Parlamentarismo no século 21 e o fortalecimento das instituições

Há pouco menos de 25 anos, José Gregori comentava para um grupo de conhecidos sobre as vantagens do parlamentarismo sobre o presidencialismo no enfrentamento de crises governamentais. Para ele, a queda do primeiro-ministro e de seu gabinete não traria tanto tumulto e as instituições poderiam se manter fortes.

Anos depois, em 2017, encontrei o mesmo ex-ministro num evento social e ele alertou os diplomatas e antigos colegas de ministério ali presentes sobre os riscos que o Brasil viveria, conclamando a todos para nos mobilizarmos para atrair jovens talentosos e idealistas para renovar o Parlamento.

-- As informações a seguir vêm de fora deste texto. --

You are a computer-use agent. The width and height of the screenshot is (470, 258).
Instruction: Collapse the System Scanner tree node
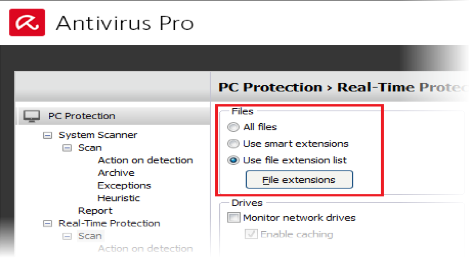click(x=48, y=135)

O Congresso e o país, segundo ele, estavam se afundando numa séria crise, e a solução passaria por uma nova geração de políticos não comprometidos com o fisiologismo e sim com uma agenda social e econômica que nos conduzisse a uma modernização inclusiva.

O Brasil já viveu o parlamentarismo em mais de uma versão: no Segundo Império e após a renúncia de Jânio Quadros.

O primeiro, embora sob inspiração inglesa, ficou conhecido como parlamentarismo às avessas, já que, ao contrário da Inglaterra, era o Poder Moderador, exercido por dom Pedro 2º, que escolhia o primeiro-ministro, chamado, à época, de presidente do Conselho de Ministros. Ou seja, não eram as eleições, como no modelo inglês, que faziam cair um gabinete, mas a vontade do imperador, ouvido o Conselho de Estado.

E, a partir das prioridades e problemas de cada momento, “saquaremas” e “luzias” se revezavam no poder.

A segunda modalidade de parlamentarismo que existiu no país foi construída a partir de uma crise institucional resultante da renúncia de um presidente que tinha por vice um político percebido como uma ameaça, por ter ligações com o sindicalismo e um ideário de esquerda.

Frente ao risco de impeachment ou de golpe, o Congresso instituiu o regime como forma de reduzir as prerrogativas do presidente. Esse arranjo não durou muito, como sabemos, e, pouco tempo depois, os militares tomaram o poder.

Mas faz sentido pensar-se em parlamentarismo no século 21?

Não há uma resposta fácil para a pergunta, afinal, nossa curta experiência não foi repleta de sucessos e o modelo inglês, elogiado no século 19 pelo imperador, não impediu —ao menos não ainda— o desastre do brexit ou o flerte com o fascismo na Itália ou na Hungria. Além disso, nosso Congresso não tem tido exatamente uma conduta irretocável.

Talvez por isso mesmo, caiba a segunda sugestão do José Gregori: vamos nos empenhar em trazer mais talento técnico e idealismo ao Parlamento, e, assim, quem sabe possamos fortalecer a democracia —com ou sem parlamentarismo.